Joseph J. Leberer became Eagle County’s first resident pastor, based at Minturn began offering Sunday Masses at St. Mary’s. As summer tourists squeezed into the little mission, Father Leberer expanded the church by moving the altar back into an adjacent room in 1953. The old homemade pews were replaced with elaborately carved oak pews from the old St. John Church at East 5th Avenue and Josephine Street in Denver. Parishioners donated lumber and labor to remodel St. Mary’s and painted the outside a soft desert rose. In 1985, St. Mary’s became a full-fledged parish with 185 members and a resident pastor.

John E. Dold, the first resident pastor, worked with parishioners in 1986 to add a new nave and remodel the old building. Frank Deml, SVD, the second resident pastor, further remodeled the church. SJ. Archbishop Stafford dedicated the remodeled church on January 4, 1989.

Harold Koonce noted proudly at the 1989 dedication that the fine new nave holds 160 plus persons, two classrooms, two offices, a big basement room outfitted with a full kitchen. When we are able, we plan to add more pews, rebuild our old bell tower and carpet our basement–all a tribute to Our Lord, and our people.

St Mary’s Pre-School opened in September of 1992 fully licensed and occupies a previously unused modular unit attached to the church.  The pre-school became fully accredited in 1994 and is funded through tuition fund raising and some parish support.
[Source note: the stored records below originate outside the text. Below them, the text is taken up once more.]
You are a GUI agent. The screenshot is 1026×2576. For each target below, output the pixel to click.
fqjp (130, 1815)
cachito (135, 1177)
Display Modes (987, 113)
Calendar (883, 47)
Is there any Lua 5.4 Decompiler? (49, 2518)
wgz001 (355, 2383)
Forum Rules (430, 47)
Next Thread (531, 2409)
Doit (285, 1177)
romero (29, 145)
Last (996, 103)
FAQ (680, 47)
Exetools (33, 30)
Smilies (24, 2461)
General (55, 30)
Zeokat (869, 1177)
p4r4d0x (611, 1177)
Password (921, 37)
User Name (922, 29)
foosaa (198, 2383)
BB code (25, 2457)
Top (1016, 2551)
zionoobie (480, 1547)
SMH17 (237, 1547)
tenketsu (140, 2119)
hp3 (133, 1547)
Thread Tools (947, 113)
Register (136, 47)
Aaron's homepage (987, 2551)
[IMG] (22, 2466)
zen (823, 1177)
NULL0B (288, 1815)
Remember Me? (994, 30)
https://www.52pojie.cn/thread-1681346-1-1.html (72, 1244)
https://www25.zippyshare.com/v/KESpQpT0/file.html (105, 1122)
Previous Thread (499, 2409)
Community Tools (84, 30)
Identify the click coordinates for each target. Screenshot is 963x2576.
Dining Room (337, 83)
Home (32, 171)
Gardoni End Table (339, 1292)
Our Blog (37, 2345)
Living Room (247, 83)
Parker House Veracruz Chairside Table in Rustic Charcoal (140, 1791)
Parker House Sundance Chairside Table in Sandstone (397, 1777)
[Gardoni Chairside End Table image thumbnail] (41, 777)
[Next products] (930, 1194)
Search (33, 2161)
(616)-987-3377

In addition to actual an pre-school, it also serves as space for religious education in the evenings.

In 1993, St. Clare Parish was created in Edwards and St. Mary’s once again became a mission parish. It has continued to grow in parishioners and in property. As of 2011, St. Mary’s now consists of almost the entire block including the church, pre-school, small white house and on the corner a two-story house that serves as the Religious Education Center and space for two offices. Total regular Saturday/Sunday Mass attendance can exceed 700 at three masses. The congregation spills into the foyer area and basement which has a closed-circuit TV for viewing the Mass celebration.

Ten miles northeast of the Mount of the Holy Cross lies Minturn, a lumber town founded on the Denver & Rio Grande line in 1889. Several Catholics settled in the community named either for roadmaster Thomas Minturn or railroad director Robert G. Minturn.

James P. Carrigan, who was appointed pastor of St. Stephen’s in Glenwood Springs in 1910, began making monthly visits to celebrate Mass in Thomas Minturn’s section house. With his encouragement, local Catholics formed St. Patrick on September 13, 1913.

Thanks to a $500 gift from the Catholic Extension Society and funds raised by parish suppers and plays, a chapel was constructed in the fall of 1925. Howard G. Bayers built the one-story, 24-by-36-foot structure for $1,270.

Monthly Masses were offered by the pastor of Glenwood Springs, and, in 1936, Benedictine sisters from Canon City launched a three-week summer vacation school at St. Patrick. The sisters stayed with the families of various parishioners, including those of J.P. Doyle, J.A. Mack, William McBreen, and Charles A. Robbie.

The St. Patrick chapel expanded in 1950 with an $875 donation from the Catholic Extension Society, adding a basement, a choir loft, a confessional, and a new ceiling. On July 10, 1952, St. Patrick officially became a parish.

In September 1968, ground was broken on an interfaith chapel in Vail, and its dedication took place in November 1969. Father Thomas Stone, the pastor of St. Patrick at the time, and the Reverend Don Simonton of the Holy Cross Lutheran Church officiated, as they were the only two resident clergy at the time.

As the parish continued to grow, a larger church was built to accommodate the growing congregation. On August 11, 1990, the St. Patrick parish center, now St. Patrick Church, was dedicated on Pine Street, with Father Edward Poehlmann serving as pastor. St. Patrick Church is where weekend masses in Minturn are held today.

Father Hugh Guentner served as pastor of St. Patrick in 2002, when the building that would become the parish’s community building was purchased. The Spirit Center is now used for religious education classes as well as church community gatherings.

St. Patrick Catholic Parish is home to 450 visiting parishioners and 250 local parishioners and continues to grow year after year.